─── Supplied records

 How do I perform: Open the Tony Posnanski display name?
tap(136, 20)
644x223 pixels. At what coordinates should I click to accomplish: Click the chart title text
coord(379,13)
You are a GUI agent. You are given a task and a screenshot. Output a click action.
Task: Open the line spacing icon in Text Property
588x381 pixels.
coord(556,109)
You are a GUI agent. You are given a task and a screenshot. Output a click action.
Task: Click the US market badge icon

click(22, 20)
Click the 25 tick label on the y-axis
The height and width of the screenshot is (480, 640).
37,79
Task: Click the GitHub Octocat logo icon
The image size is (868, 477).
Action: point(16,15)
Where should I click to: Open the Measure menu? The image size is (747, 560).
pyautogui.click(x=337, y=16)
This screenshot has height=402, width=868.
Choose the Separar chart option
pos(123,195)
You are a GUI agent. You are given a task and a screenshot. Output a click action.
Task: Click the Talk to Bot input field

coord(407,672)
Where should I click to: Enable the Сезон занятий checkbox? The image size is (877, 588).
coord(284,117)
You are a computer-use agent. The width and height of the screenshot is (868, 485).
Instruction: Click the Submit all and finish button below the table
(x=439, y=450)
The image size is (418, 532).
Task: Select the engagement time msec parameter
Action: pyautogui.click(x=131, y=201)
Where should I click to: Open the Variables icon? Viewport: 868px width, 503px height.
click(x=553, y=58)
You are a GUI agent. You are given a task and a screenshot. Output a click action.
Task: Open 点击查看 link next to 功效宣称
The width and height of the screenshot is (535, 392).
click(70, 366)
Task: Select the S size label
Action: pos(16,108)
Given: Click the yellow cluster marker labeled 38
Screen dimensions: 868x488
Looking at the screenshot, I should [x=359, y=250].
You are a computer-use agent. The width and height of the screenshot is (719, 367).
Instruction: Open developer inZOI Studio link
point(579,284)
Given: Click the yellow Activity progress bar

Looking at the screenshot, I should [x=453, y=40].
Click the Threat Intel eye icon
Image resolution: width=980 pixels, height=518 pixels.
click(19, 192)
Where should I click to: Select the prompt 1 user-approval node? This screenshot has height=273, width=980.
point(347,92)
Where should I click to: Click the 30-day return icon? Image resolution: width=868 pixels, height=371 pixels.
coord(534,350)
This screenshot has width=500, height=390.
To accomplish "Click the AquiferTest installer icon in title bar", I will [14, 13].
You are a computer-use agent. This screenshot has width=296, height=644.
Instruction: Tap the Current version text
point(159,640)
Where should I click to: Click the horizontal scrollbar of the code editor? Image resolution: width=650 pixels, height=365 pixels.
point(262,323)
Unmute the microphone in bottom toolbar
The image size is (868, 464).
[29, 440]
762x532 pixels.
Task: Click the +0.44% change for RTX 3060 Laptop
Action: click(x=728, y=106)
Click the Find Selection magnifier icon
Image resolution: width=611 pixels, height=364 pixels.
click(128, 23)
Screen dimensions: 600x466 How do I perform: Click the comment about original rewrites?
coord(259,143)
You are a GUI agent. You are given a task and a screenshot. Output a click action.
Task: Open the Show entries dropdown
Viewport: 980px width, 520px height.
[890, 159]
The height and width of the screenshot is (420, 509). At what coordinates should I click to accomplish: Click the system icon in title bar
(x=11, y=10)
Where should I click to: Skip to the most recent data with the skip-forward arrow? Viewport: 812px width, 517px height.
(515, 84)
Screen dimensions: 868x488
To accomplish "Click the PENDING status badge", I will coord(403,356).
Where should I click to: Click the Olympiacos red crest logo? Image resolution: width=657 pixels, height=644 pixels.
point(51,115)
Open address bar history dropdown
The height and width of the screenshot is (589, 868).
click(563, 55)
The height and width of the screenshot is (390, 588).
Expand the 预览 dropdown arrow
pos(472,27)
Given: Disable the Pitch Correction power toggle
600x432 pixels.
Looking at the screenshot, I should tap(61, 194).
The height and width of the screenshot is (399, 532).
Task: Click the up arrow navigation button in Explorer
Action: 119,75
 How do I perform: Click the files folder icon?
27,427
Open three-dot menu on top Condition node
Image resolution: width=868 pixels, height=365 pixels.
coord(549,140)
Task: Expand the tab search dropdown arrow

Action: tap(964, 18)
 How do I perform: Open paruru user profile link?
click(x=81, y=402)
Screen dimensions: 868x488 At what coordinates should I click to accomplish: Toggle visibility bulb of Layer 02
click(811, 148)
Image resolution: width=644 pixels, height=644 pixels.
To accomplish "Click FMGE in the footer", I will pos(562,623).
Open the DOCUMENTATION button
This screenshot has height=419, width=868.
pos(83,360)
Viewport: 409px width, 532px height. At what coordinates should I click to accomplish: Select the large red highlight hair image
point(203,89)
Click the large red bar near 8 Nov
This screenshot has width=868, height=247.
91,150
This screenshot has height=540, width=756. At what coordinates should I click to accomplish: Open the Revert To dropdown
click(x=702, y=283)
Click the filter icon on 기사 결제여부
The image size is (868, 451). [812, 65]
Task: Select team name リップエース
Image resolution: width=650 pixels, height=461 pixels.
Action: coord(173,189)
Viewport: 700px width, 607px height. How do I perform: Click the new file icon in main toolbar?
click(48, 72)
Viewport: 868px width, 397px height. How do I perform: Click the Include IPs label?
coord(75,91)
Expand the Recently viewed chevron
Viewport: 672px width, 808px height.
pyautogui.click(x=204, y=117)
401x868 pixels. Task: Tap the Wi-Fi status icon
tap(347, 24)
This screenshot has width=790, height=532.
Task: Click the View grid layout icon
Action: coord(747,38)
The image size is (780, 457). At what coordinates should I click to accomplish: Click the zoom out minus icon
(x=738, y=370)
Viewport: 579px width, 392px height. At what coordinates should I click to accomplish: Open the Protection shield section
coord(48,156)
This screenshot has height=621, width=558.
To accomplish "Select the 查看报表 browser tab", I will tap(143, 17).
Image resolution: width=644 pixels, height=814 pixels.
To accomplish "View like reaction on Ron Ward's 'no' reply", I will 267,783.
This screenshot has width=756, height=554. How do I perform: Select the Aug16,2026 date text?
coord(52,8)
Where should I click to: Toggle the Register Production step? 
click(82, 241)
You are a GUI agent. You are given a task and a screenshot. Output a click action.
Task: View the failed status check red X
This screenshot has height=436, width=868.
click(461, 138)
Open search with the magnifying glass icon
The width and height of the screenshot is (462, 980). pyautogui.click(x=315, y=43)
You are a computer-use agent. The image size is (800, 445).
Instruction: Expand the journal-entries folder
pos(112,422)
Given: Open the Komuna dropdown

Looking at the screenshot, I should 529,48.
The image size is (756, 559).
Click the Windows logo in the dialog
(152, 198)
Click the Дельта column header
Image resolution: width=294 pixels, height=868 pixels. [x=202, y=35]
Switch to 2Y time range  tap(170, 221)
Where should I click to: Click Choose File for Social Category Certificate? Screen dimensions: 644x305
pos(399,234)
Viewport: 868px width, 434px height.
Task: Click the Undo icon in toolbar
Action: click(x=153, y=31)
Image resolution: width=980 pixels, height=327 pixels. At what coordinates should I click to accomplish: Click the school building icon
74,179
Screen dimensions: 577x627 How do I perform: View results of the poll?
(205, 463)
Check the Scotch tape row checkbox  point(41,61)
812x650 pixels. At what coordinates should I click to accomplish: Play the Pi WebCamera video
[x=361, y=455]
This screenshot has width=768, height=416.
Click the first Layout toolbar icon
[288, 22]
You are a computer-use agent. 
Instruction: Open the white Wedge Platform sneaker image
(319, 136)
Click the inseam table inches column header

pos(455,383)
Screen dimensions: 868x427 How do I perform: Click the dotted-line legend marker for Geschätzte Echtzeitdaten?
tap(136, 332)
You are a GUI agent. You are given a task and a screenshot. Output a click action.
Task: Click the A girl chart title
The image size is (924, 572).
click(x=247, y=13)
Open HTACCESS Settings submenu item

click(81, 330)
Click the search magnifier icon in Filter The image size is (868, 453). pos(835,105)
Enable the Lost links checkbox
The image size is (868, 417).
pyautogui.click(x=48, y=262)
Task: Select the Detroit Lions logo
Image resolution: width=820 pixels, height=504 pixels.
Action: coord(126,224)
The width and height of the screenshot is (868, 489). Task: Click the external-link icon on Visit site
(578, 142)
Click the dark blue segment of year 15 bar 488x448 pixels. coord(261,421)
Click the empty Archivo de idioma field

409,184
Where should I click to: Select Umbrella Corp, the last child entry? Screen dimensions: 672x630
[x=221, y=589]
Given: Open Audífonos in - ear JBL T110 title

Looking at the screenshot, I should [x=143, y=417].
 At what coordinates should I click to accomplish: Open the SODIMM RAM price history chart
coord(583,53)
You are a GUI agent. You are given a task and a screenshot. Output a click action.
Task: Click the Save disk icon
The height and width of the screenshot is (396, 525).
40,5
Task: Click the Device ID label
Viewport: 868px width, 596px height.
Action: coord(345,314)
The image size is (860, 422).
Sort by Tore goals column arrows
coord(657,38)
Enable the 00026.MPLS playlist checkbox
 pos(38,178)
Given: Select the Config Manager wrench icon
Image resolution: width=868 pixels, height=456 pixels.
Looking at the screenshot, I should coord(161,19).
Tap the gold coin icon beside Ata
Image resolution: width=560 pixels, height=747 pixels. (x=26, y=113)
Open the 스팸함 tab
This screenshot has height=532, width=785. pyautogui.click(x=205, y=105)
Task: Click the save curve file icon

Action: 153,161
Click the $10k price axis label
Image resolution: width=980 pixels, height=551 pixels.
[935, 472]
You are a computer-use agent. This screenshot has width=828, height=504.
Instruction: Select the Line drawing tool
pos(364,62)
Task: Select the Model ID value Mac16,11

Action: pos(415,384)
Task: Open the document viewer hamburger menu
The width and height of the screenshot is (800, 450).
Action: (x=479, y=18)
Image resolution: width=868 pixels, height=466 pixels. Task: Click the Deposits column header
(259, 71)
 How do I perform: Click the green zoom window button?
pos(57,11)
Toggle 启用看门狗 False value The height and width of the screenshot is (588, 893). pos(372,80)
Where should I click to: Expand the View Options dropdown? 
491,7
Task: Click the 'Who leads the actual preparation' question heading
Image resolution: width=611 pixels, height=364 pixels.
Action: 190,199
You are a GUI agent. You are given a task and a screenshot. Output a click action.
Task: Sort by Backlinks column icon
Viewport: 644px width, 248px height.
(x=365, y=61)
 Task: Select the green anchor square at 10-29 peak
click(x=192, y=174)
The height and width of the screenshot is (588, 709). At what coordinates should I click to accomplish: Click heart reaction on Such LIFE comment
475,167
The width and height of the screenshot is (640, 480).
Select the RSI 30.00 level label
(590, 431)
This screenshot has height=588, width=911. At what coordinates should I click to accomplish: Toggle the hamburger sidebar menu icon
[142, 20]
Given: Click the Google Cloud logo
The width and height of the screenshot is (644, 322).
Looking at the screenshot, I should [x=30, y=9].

──────

# Task prompt:
All lines above between those holding "Where should I click to: Click the Olympiacos" and "Image resolution: width=644 pixels, height=644", inclusive, must be set down unchanged, and no other line may be included.

# Output of the task:
Where should I click to: Click the Olympiacos red crest logo? Image resolution: width=657 pixels, height=644 pixels.
point(51,115)
Open address bar history dropdown
The height and width of the screenshot is (589, 868).
click(563, 55)
The height and width of the screenshot is (390, 588).
Expand the 预览 dropdown arrow
pos(472,27)
Given: Disable the Pitch Correction power toggle
600x432 pixels.
Looking at the screenshot, I should tap(61, 194).
The height and width of the screenshot is (399, 532).
Task: Click the up arrow navigation button in Explorer
Action: 119,75
 How do I perform: Click the files folder icon?
27,427
Open three-dot menu on top Condition node
Image resolution: width=868 pixels, height=365 pixels.
coord(549,140)
Task: Expand the tab search dropdown arrow

Action: tap(964, 18)
 How do I perform: Open paruru user profile link?
click(x=81, y=402)
Screen dimensions: 868x488 At what coordinates should I click to accomplish: Toggle visibility bulb of Layer 02
click(811, 148)
Image resolution: width=644 pixels, height=644 pixels.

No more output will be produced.